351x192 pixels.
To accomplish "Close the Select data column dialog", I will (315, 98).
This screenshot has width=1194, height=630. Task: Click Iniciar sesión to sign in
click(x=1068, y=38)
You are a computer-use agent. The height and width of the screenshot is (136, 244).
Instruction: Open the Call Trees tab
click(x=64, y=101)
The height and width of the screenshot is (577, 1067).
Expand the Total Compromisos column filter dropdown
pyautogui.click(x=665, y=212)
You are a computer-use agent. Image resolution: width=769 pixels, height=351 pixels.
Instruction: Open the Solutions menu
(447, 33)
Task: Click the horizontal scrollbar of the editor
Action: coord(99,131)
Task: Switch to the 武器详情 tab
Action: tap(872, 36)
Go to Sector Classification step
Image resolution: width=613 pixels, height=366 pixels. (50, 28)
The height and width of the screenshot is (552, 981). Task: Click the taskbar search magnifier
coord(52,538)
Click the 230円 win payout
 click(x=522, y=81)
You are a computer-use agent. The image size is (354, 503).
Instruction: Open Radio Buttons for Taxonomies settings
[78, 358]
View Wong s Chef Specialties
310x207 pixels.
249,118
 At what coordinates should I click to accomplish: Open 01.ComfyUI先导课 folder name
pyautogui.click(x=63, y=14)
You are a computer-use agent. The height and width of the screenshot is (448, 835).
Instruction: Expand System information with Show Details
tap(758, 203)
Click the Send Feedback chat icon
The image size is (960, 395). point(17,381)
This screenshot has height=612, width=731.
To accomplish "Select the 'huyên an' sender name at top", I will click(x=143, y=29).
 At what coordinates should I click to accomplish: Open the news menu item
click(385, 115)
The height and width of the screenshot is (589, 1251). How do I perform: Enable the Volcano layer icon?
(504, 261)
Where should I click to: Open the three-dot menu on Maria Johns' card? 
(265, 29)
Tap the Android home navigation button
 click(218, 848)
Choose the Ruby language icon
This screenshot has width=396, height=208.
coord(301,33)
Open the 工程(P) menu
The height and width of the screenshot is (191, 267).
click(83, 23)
◇ ◇ ◇ ◇ ◇ ◇ ◇
§ Your instructions
Please go through the data above and copy every line that has the word "computer".

§ Answer below
You are a computer-use agent. The height and width of the screenshot is (136, 244).
You are a computer-use agent. Image resolution: width=769 pixels, height=351 pixels.
You are a computer-use agent. The image size is (354, 503).
You are a computer-use agent. The height and width of the screenshot is (448, 835).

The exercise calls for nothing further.